● EXTRACTED TEXT
I think it was the first forum I've signed up to before coming here? But TBT caught me attention, and much easier to use. I put "meh" as I don't know much.


----------



## Korichi (Oct 30, 2018)

I don’t know much about ACC other than what this thread tells me, but after reading what some of you have said about it.. I’m really glad I found and joined TBT first;;. Bell Tree is a really nice place, it’s easy to use, and the users here are very kind and welcoming. ^^ It sounds like ACC isn’t so friendly, and very restrictive..;;


----------



## Bosmer (Oct 30, 2018)

I haven't heard it before so I looked it up and its layout doesn't look very appealing. Took a look at their rules and some of them are ridiculous.


----------



## Alienfish (Oct 30, 2018)

Stella-Io said:


> Man ppl really don't like ACC ?-?
> 
> I mean it's really not THAT bad. Yes TBT and ACC have their differences, but I think ppl are more 'mad' at ACC cause I think ACC is meant for a younger audience. For example, I assume I can say crap -admins/mods/Tina correct me if I am wrong- here but not ACC cause its meant for younger kids/there's more kids in ACC/TBT has a certain age limit for sign up.
> 
> ...



I wonder *how* young kids they want to appeal to then, cause honestly if people are that unknown of lgbtq+ issues and that people write crap... as I said neopets could work for ACC as well then?

also if people are like 3+ years which is the age rating on the game(in eu/pegi at least) they should certainly not sit for hours by the computer :/


----------



## Tri (Oct 30, 2018)

I also get the impression ACC was children's or child friendly forum, considering it was basically my first internet community and I couldn't have been older than 10 when I was most active (ie the early CF peak). I didn't feel significantly less mature than other users, and its anonomous design (no original avatars, can't post FCs) makes the most sense in that context. I was wondering what happened to ACC, I imagine it just isn't designed to age with you.


----------



## koopasta (Oct 30, 2018)

● JOBS
A. List every username that appears as a post header in the forum thread comparing ACC and TBT.
B. In the forum thread comparing ACC and TBT, how old does Tri say they were at most when they were most active on ACC?
C. Carry on the forum thread comparing ACC and TBT from the point where it stops.

● GIVEN MATERIAL
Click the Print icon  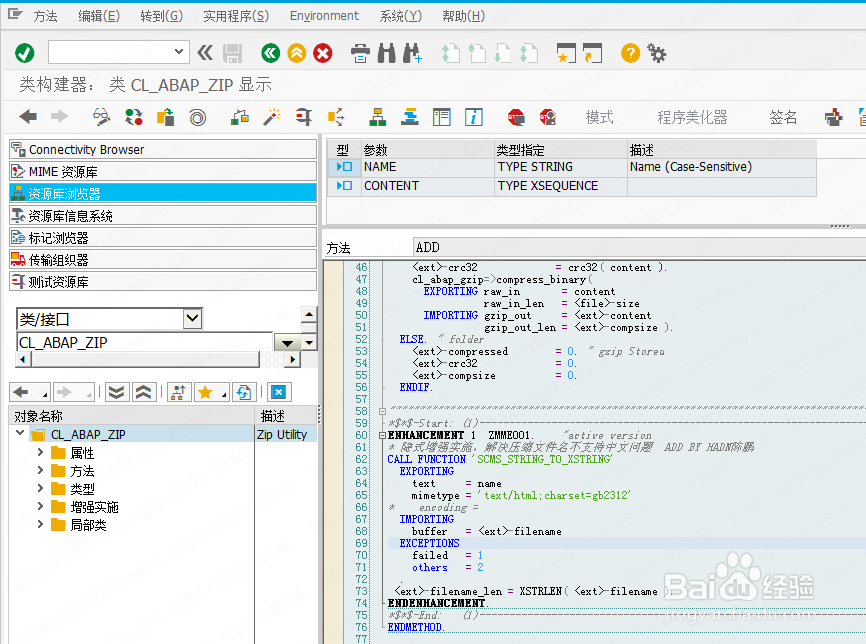pos(359,54)

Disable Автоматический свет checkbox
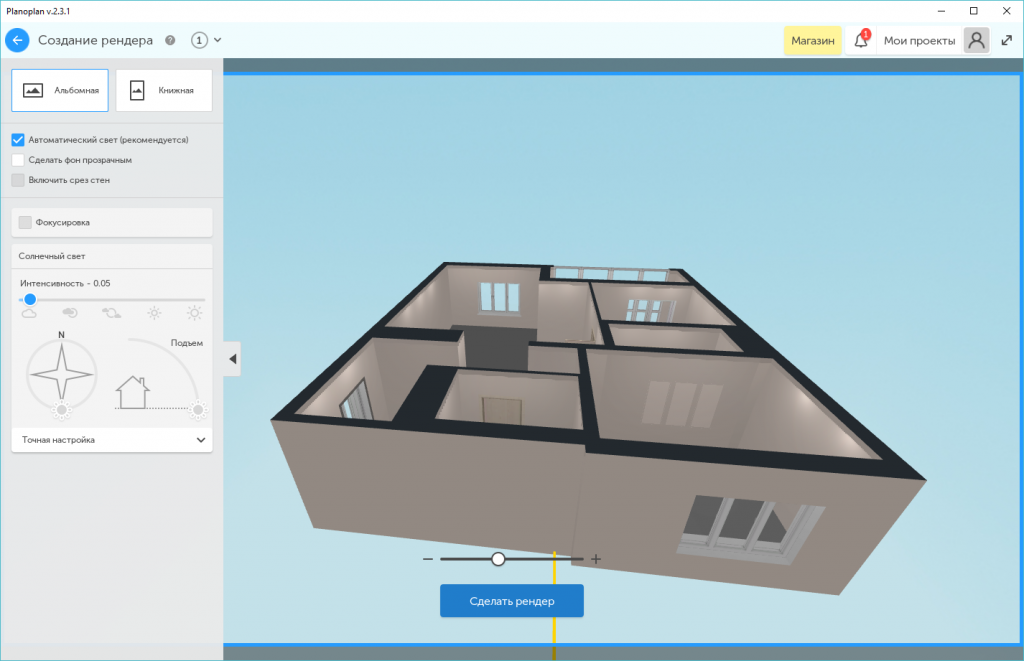(18, 140)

● RESULTS IN ORDER
A. Korichi, Bosmer, Alienfish, Tri, koopasta

B. No older than 10.

C.
If we're being honest, I kinda like how anonymous the site is. I definitely agree that it was made for younger audiences, especially with such strict rules on relationship, religion, and personal information. As much as I do like my friends on TBT, I'd almost prefer sites like ACC so I can just trade with people without getting bombarded with personal information. Don't get me wrong, though- some of their rules definitely are rubbish. I would never join. It seems as if the mods have way too much power.


----------



## Twisterheart (Oct 30, 2018)

Chipl95 said:


> I think I might be missing something. What kinds of rules does ACC have?



I can't remember all of their rules, as it has been years since I used ACC but one thing I remembered is that there was a strict rule against sharing friend codes or dream codes. If you wanted to share friend codes with someone, you had to send them a request that they had to approve and then you would have secret access to it. If you shared your fc any other way, they would remove your post and give you a strike. Dream codes were completely forbidden, and if you shared them same thing. If you wanted to show someone your dream town all you were allowed to do is say the name of your player and town. I'm pretty sure they banned people over sharing their dream codes before.


----------



## Alienfish (Oct 31, 2018)

Twisterheart said:


> I can't remember all of their rules, as it has been years since I used ACC but one thing I remembered is that there was a strict rule against sharing friend codes or dream codes. If you wanted to share friend codes with someone, you had to send them a request that they had to approve and then you would have secret access to it. If you shared your fc any other way, they would remove your post and give you a strike. Dream codes were completely forbidden, and if you shared them same thing. If you wanted to show someone your dream town all you were allowed to do is say the name of your player and town. I'm pretty sure they banned people over sharing their dream codes before.



Okay wow really, what's the point of them even having a community if you can't even share basics for even trading and stuff properly..? That sounds unnecessary complicated imo.


----------



## Shellzilla_515 (Oct 31, 2018)

Shooooot. I thought we were talking about this forum and I voted for the second option. Anyways, I have no idea what the ACC is so it's something that I could look at a later time.


----------



## smonikkims (Oct 31, 2018)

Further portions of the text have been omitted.